§ Given data:
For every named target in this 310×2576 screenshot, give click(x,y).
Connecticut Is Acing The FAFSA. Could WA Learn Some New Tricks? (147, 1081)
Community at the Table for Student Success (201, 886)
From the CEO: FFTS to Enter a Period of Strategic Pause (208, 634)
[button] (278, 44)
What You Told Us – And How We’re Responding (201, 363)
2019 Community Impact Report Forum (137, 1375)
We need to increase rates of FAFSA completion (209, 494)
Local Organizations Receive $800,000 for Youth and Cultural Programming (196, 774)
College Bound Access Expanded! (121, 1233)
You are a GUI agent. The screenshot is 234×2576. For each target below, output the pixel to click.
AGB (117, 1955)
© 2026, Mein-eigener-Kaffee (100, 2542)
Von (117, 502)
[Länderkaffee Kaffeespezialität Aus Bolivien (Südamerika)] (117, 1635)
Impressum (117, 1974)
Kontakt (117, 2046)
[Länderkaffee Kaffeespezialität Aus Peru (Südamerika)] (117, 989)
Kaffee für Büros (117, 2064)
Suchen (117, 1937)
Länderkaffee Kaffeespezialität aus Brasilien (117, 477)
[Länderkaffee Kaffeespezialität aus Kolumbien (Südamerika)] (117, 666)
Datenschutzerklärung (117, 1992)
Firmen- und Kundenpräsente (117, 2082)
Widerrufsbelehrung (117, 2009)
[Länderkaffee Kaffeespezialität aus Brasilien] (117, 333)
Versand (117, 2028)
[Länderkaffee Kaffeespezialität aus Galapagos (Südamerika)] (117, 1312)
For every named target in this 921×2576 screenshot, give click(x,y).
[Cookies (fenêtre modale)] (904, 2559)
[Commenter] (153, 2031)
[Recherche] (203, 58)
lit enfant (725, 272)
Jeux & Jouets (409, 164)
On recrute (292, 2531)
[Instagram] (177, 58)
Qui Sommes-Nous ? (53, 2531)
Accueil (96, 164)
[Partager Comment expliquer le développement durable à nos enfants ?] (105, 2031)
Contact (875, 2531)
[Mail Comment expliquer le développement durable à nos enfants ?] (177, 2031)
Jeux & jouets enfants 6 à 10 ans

§ Task directions:
Keeping every word and mark as it is, print the entries above.

§ Result for this exercise:
For every named target in this 310×2576 screenshot, give click(x,y).
Connecticut Is Acing The FAFSA. Could WA Learn Some New Tricks? (147, 1081)
Community at the Table for Student Success (201, 886)
From the CEO: FFTS to Enter a Period of Strategic Pause (208, 634)
[button] (278, 44)
What You Told Us – And How We’re Responding (201, 363)
2019 Community Impact Report Forum (137, 1375)
We need to increase rates of FAFSA completion (209, 494)
Local Organizations Receive $800,000 for Youth and Cultural Programming (196, 774)
College Bound Access Expanded! (121, 1233)
You are a GUI agent. The screenshot is 234×2576. For each target below, output the pixel to click.
AGB (117, 1955)
© 2026, Mein-eigener-Kaffee (100, 2542)
Von (117, 502)
[Länderkaffee Kaffeespezialität Aus Bolivien (Südamerika)] (117, 1635)
Impressum (117, 1974)
Kontakt (117, 2046)
[Länderkaffee Kaffeespezialität Aus Peru (Südamerika)] (117, 989)
Kaffee für Büros (117, 2064)
Suchen (117, 1937)
Länderkaffee Kaffeespezialität aus Brasilien (117, 477)
[Länderkaffee Kaffeespezialität aus Kolumbien (Südamerika)] (117, 666)
Datenschutzerklärung (117, 1992)
Firmen- und Kundenpräsente (117, 2082)
Widerrufsbelehrung (117, 2009)
[Länderkaffee Kaffeespezialität aus Brasilien] (117, 333)
Versand (117, 2028)
[Länderkaffee Kaffeespezialität aus Galapagos (Südamerika)] (117, 1312)
For every named target in this 921×2576 screenshot, give click(x,y).
[Cookies (fenêtre modale)] (904, 2559)
[Commenter] (153, 2031)
[Recherche] (203, 58)
lit enfant (725, 272)
Jeux & Jouets (409, 164)
On recrute (292, 2531)
[Instagram] (177, 58)
Qui Sommes-Nous ? (53, 2531)
Accueil (96, 164)
[Partager Comment expliquer le développement durable à nos enfants ?] (105, 2031)
Contact (875, 2531)
[Mail Comment expliquer le développement durable à nos enfants ?] (177, 2031)
Jeux & jouets enfants 6 à 10 ans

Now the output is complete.